In our current worldview, dreams are considered nonsensical and irrational. They don’t satisfy our requirements for “reality” and are judged as irrelevant to our daily lives. But in the view of many peoples throughout history, we’re dreaming all the time. Unaware that we might be dreaming, we call our dream “reality,” and in so doing, consign other states of awareness — the “realities” of primal peoples, the ecstatic journeys of shamans, the consciousness of the night — into the trash heap of the “unreal.” Regarding other perceptual possibilities as threatening or unimportant, leaves our own vision circumscribed, and makes us destructive and dangerous to all those whose consciousness roams outside our fenced-in yard of respectability.
In consensus reality — our daily dream — the elements of the world (the nouns of existence) are separate. I am myself, a tree is a tree, a stone is a stone. This disconnection is relatively permanent — it will be there tomorrow and the next day and the next — unless physical interactions intervene to change it. A stone can be broken, crushed into gravel, ground into sand. The tree can be cut into lumber, chipped into mulch, burned to ash. I can die, be eaten by worms, decompose into soil.
Dreaming awareness differs radically from this waking “reality.” In the dreamscape, everything changes constantly. We – the dreamers — can transform shape or appearance; have different points of view. Our perception could be local or non-local, our awareness not attached to or contained in “our body.” And the world shifts with us, as objects and scenes mutate, move, and morph along with every other part of the dream.
Like rivers, dreams are far more than nouns. They are activities, verbs, processes; and in this non-separated, non-dual awareness, we can be the dreamer, the dreamed, and the dream. To primal peoples, sages, shamans, and mystics, the fluid, mutually-defining and interacting relationship found in dreams represents another way to perceive and assemble the world. With its shape-shifting boundaries of inner and outer, you and me, self and world – it approximates the way the universe actually works far better than the static and separate “dream” people call reality in daily life.
With landscapes more than three-dimensional and horizons vast and infinite, the dream world possesses an ecology that’s deeper and richer than the circumscribed expanses of the day. Their panoramas are potentially as real — and in many ways more so — than the unchanging and soulless flatland of physical reality in which we moderns have become imprisoned.
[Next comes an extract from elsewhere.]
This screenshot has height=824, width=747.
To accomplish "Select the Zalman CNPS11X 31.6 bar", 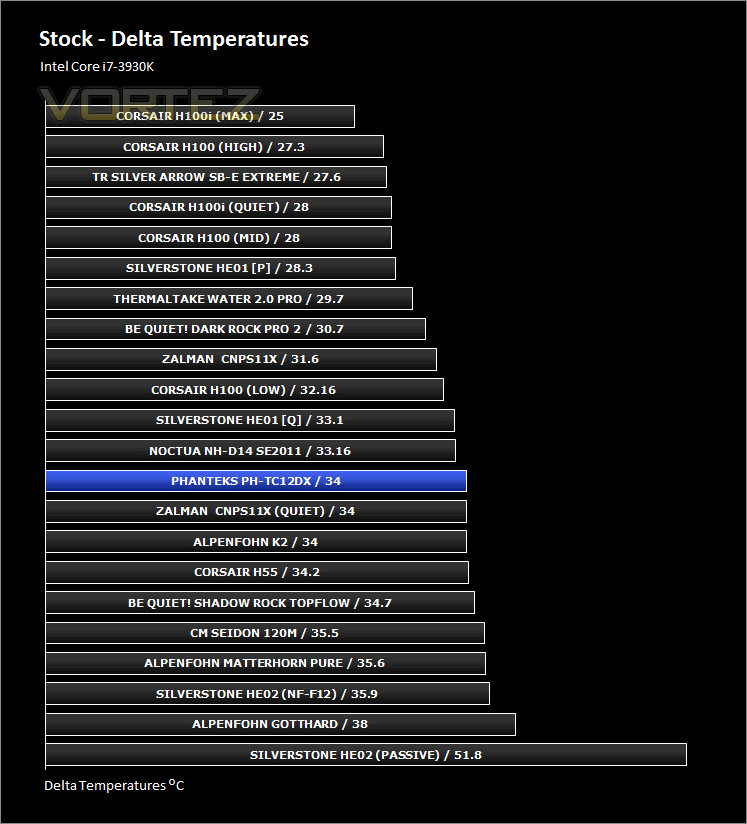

Dreaming encompasses a far larger, not a lesser, universe than the one we are used to.
Today, most people live in the smallest psychic space of any humans in history. They’ve lost connection to the great cycles of the seasons, sun, moon, and stars; find themselves unable to listen to or value the wisdom of their bodies, feelings, or imagination; and have become strangers to, or threatened by, alternative reality states and other modes of perception sought by people throughout the millennia. In many cultures, shamanic, mystical, and non-ordinary states were highly valued and sought for the wisdom, healing, and inspiration available there. And in these more soul-oriented cultures, methods for inducing dreaming — through plant medicines, fasting, ordeals, religious trance, etc. — were highly developed.
In the dreaming universe, the windows of the imagination are flung open. Images, associations, and possibilities refuse to stay in line. They proliferate, run wild, and overlap. Creation is present, palpable, happening now – it’s not just a historical event. In this world of great forces, the unknown dwarfs the known, and magic and mystery abound. The universe and landscape are alive; the possibilities are endless.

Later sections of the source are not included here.